**TASK ITEM**. Your answer must be the lines from the one holding "Viewport: 1257px width, 601px height." through the final line of the entries below, copied exactly, with no pictures.

** MATERIAL PROVIDED follows **

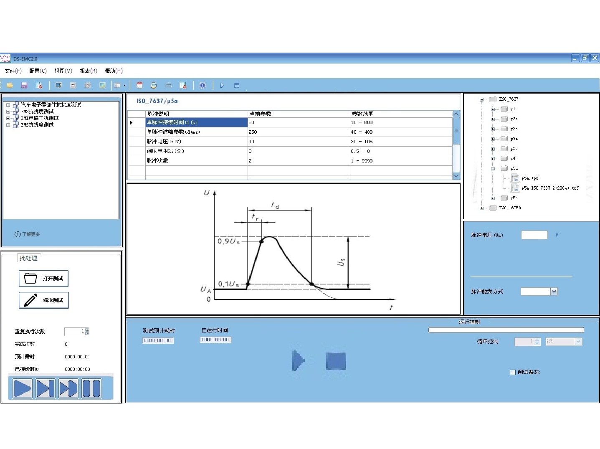The width and height of the screenshot is (600, 449).
Task: Click the blue info icon in toolbar
Action: point(203,85)
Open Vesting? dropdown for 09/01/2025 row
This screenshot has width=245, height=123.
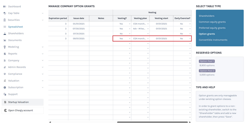pos(130,39)
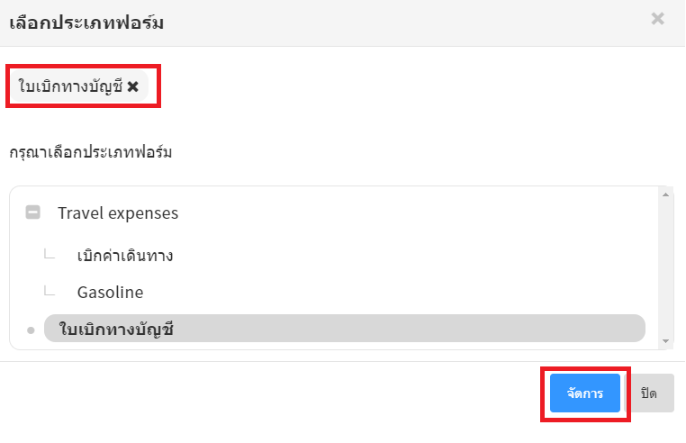
Task: Click the เลือกประเภทฟอร์ม dialog title
Action: (86, 23)
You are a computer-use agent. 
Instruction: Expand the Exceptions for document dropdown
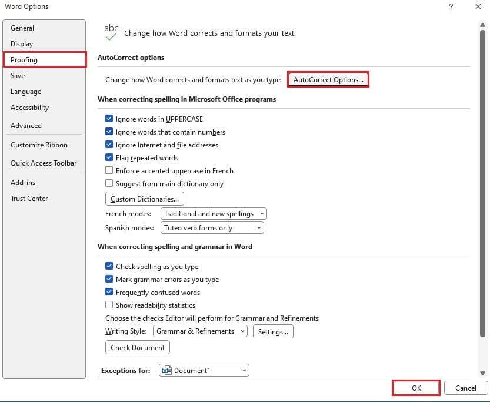tap(204, 371)
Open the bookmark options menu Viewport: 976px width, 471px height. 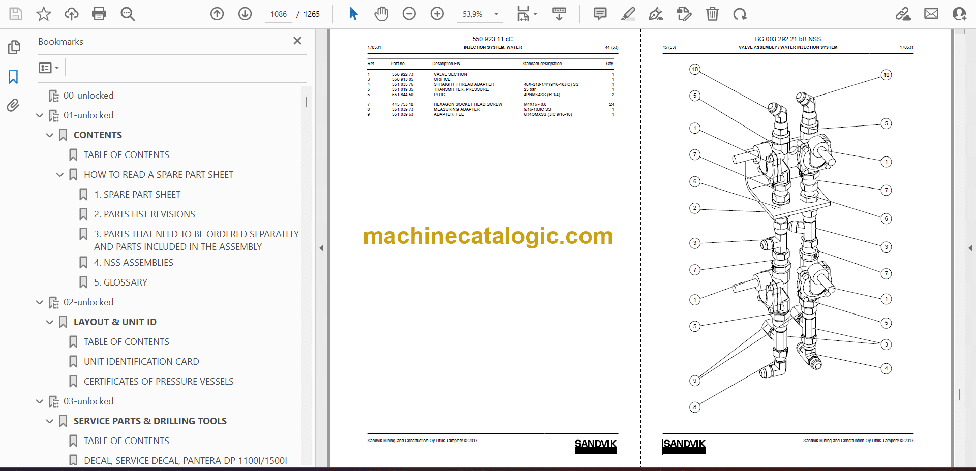49,68
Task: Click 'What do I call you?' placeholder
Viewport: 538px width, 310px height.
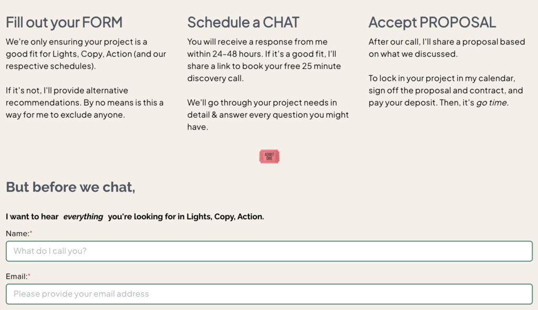Action: pos(50,251)
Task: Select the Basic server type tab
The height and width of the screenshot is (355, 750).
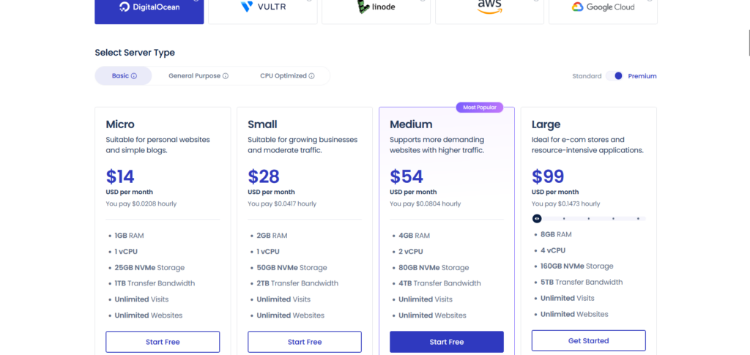Action: click(120, 76)
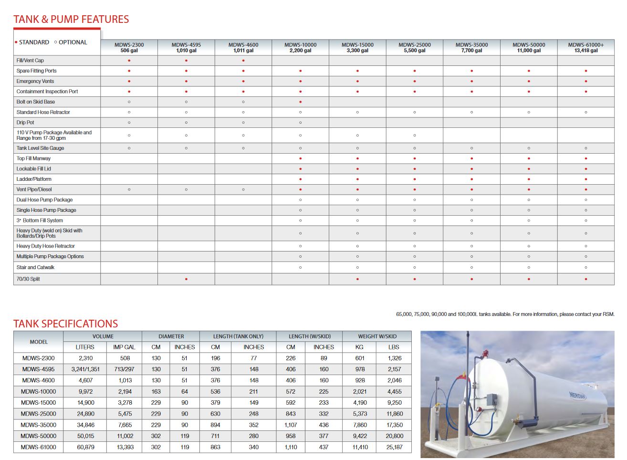Click the note about contacting your RSM
The image size is (627, 460).
505,314
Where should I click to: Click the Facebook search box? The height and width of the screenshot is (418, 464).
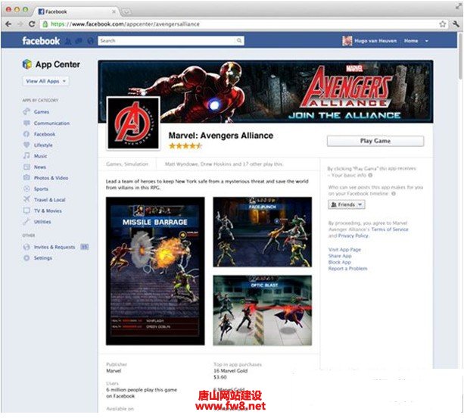(x=171, y=41)
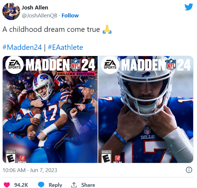Click the Share text label
The image size is (197, 188).
[88, 185]
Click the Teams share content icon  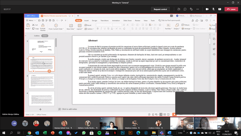(x=220, y=9)
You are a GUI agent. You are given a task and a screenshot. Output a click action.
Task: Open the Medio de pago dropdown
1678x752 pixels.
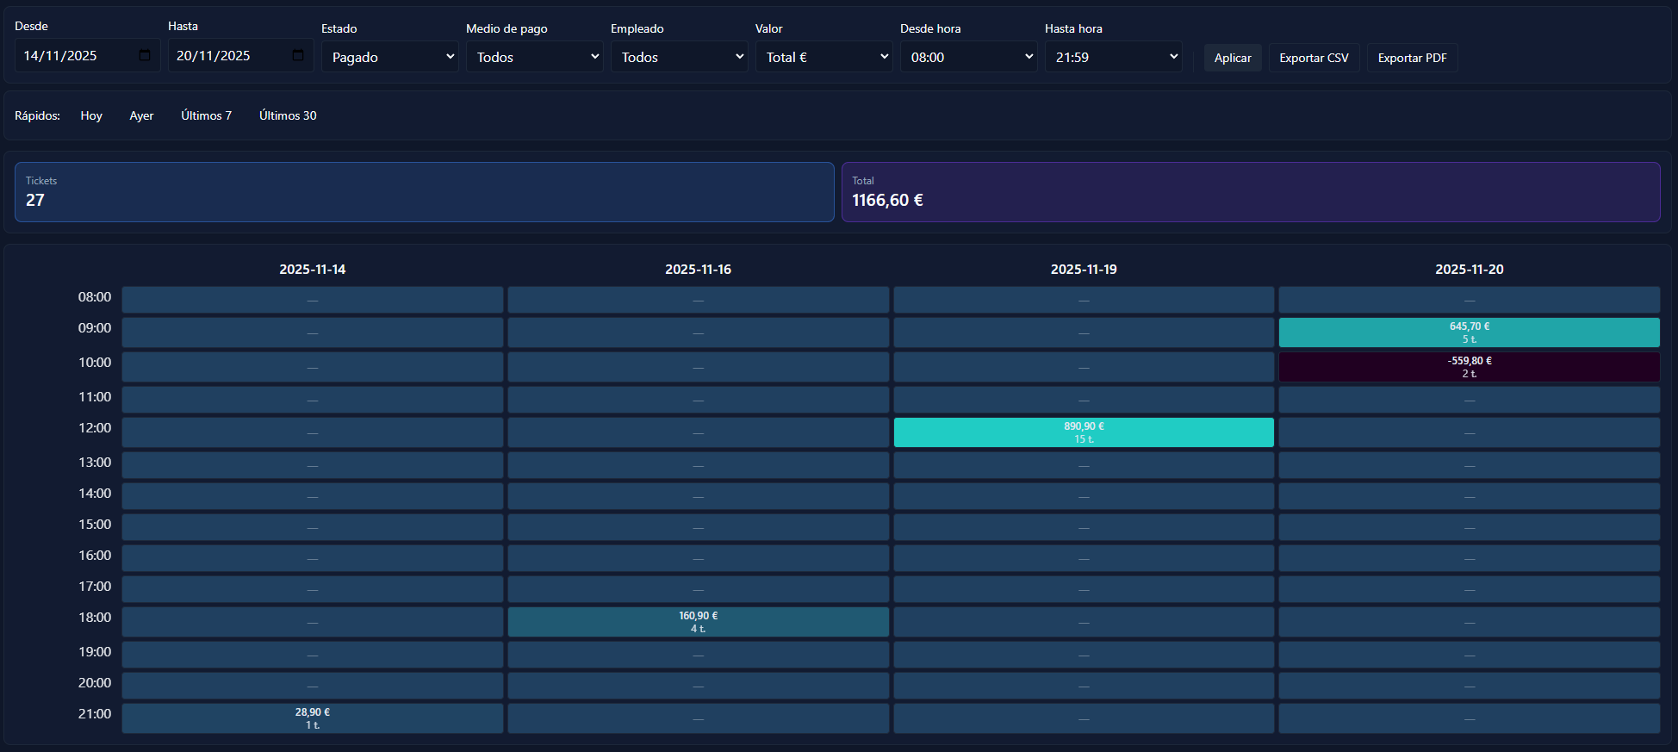tap(535, 57)
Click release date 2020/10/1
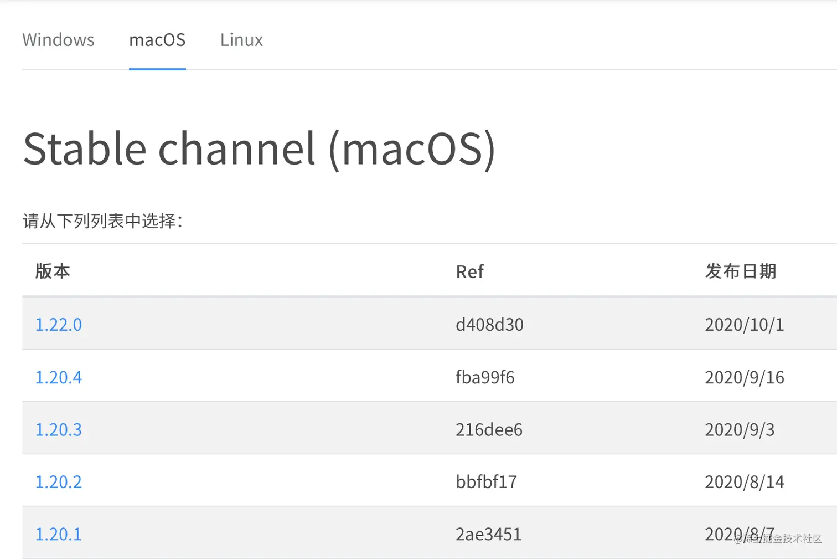The width and height of the screenshot is (837, 559). pyautogui.click(x=744, y=325)
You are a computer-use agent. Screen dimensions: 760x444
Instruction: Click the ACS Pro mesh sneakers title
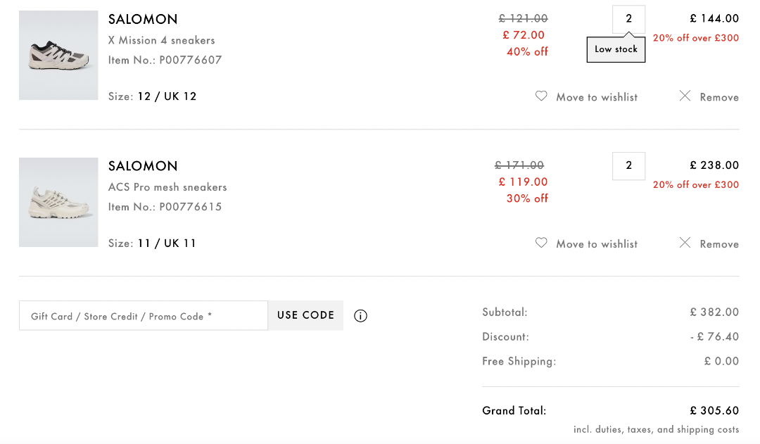coord(167,186)
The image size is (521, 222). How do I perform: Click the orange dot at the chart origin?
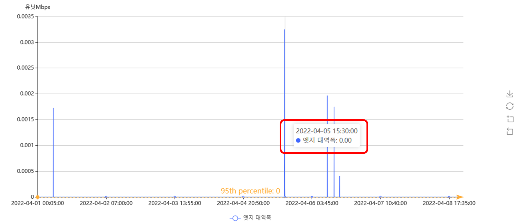[x=37, y=197]
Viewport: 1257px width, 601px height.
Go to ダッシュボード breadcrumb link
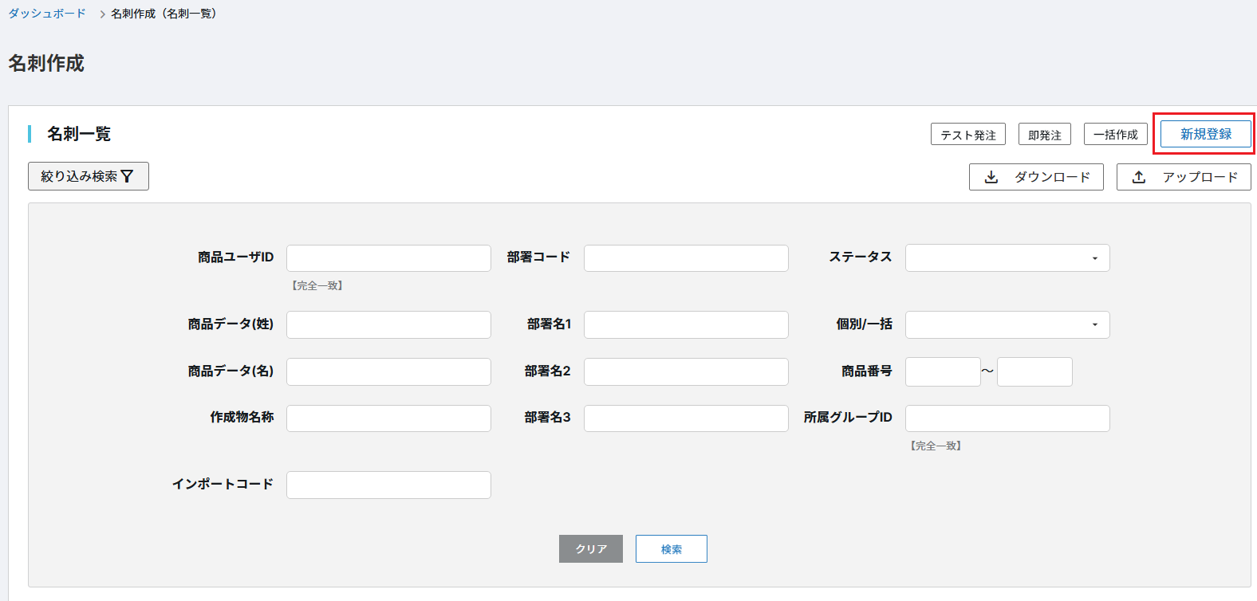pyautogui.click(x=47, y=14)
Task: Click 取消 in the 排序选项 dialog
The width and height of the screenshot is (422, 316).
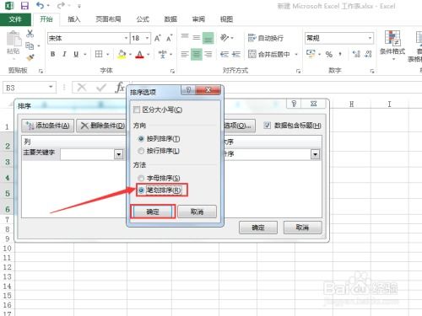Action: (x=197, y=212)
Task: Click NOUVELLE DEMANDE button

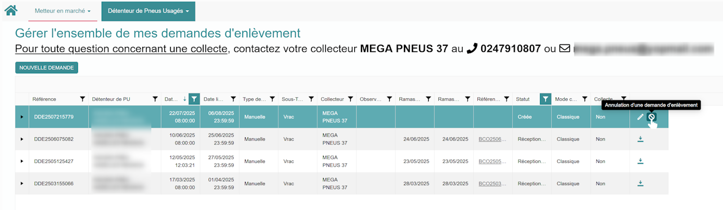Action: tap(46, 68)
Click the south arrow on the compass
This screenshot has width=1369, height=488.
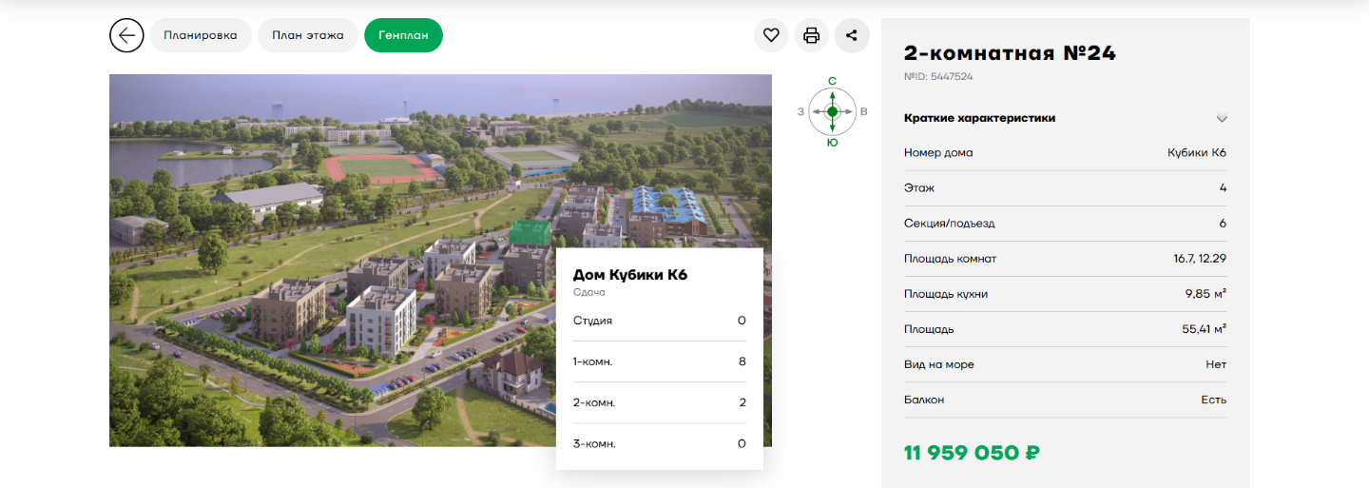[x=833, y=127]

** End of MATERIAL PROVIDED **

**TASK OUTPUT**.
Viewport: 1257px width, 601px height.
Go to ダッシュボード breadcrumb link
pyautogui.click(x=47, y=14)
Task: Click 取消 in the 排序选项 dialog
The width and height of the screenshot is (422, 316).
Action: (x=197, y=212)
Task: Click NOUVELLE DEMANDE button

Action: tap(46, 68)
Click the south arrow on the compass
This screenshot has width=1369, height=488.
[x=833, y=127]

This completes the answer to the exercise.